None the less, the Libyan decision doesn't mean that we're now back-to-the-future, with a neo-conservative foreign policy rampant in Downing Street.

Do we have a national interest in stopping Gaddafi?  Yes, because we don't want a refugee problem across the sea from southern Europe, and Opportunity Knocks for Islamists in the middle east.  The Prime Minister calculated, correctly, that if Libya's dictator was allowed to triumph, a message would have been sent out to the region's rulers.  If in doubt, be a Gaddafi, not a Mubarak.  Slaughter your opponents and the west will do nothing.  Its talk of demoracy is empty.  So if you want help, don't turn to Washington or London: go to Tehran instead.

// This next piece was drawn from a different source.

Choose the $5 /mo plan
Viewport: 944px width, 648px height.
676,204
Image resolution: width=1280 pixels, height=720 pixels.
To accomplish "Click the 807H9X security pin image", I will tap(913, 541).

Do we have enough of a national interest in Libya, then, to commit our troops alone - and make a big military commitment at the time of a defence spending scaleback?  No, clearly not.  But that's the point about national interest.  It isn't like sovereignty - something you either have or haven't.  It has different levels and gradations.  To use a risky figure of speech, the national interest isn't like virginity.  It's more like sexual relations as a whole: something that has different degrees of engagement.

So back to the questions.  If we don't have enough national interest to commit our troops alone, do we have enough to act in concert with the United States, still the greatest military power on earth, and with others?  Yes.  Was Cameron therefore right to push for a UN resolution?  Yes.  Should he have seized on the Arab League's backing of a no fly zone as diplomatically decisive, and used it to build pressure on a vaccilating Obama?  Yes.  (Tim's right to dismiss attempts to spin his wobbling as leadership, and it's notable that in the Commons today Cameron confirmed that he didn't speak to Obama for a week.)

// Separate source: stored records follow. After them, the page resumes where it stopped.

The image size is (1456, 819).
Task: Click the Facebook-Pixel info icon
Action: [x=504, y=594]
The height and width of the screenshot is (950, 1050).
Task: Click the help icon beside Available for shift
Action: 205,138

Does this mean that Britain should now cobble together international military intervention in Guinea or Zimbabwe or the Sudan - and perhaps send in some of our own troops?  No, because the balance of our national interest is against it.  Will the Libyan scheme work without "boots on the ground" and with an arms embargo on both sides - in other words, effectively on the rebels?  Maybe not - but if it doesn't, and a stalemate ensues, Britain's not committed to sending in ground troops, though we should certainly push to get the arms embargo lifted.  (Bob Stewart asked a sharp question about this in the Commons earlier.)

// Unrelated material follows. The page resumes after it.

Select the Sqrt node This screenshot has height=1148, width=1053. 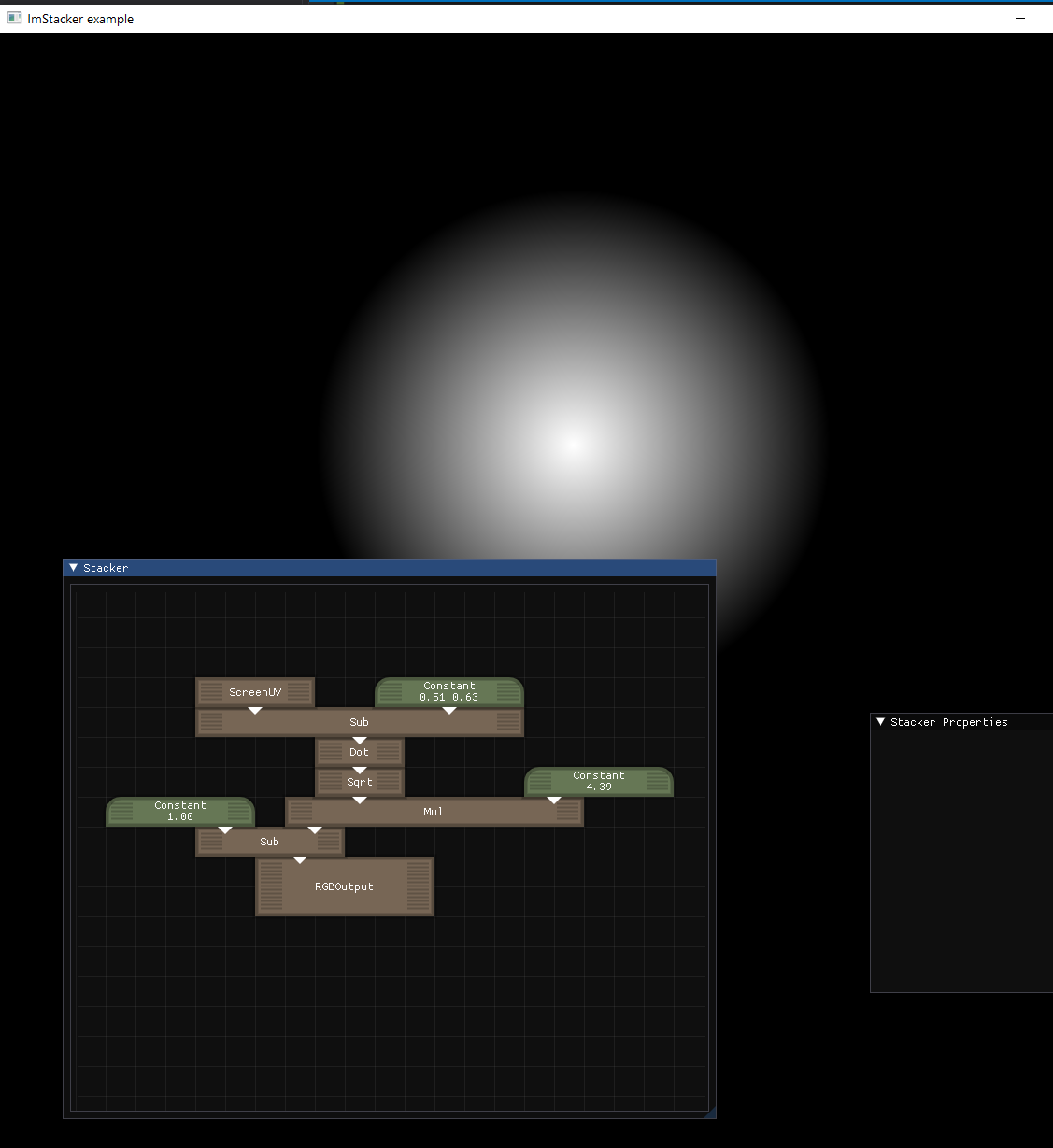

A stalemate wouldn't be a victory for the rebels.  But it wouldn't be a win for Gaddafi, either.  And as long as the west keeps watch on Libya, imposing the no fly zone if necessary, supporting the rebels with advice and assistance, and - I hope - ending the arms embargo if Gaddafi resumes violence, then he's doomed in the long run (whatever follows from the dramatic announcement of a ceasefire).  The Arab world will grasp the point and its rulers will get the message.   Slaughter protesters, and the west will act.  Its talk of democracy has content, after all.  And its values are better than Islamist clericalism.

This isn't the politics of neo-conservatism, with its abstract doctrine of using power to spread democracy.  This is the politics of a specific situation.  If Ben Ali hadn't been driven from Tunisia and Mubarak from Egypt, if there hadn't been protests in Jordan and weren't Saudi troops in Bahrain, Cameron's response might have been different, and the background certainly would have been - there would, for example, almost certainly have been no Arab League support for a no fly zone.  Cameron's risky but right decision has an on-the-hoof flavour.  It's the product of circumstances, not doctrine.  It's the foreign policy of "it depends".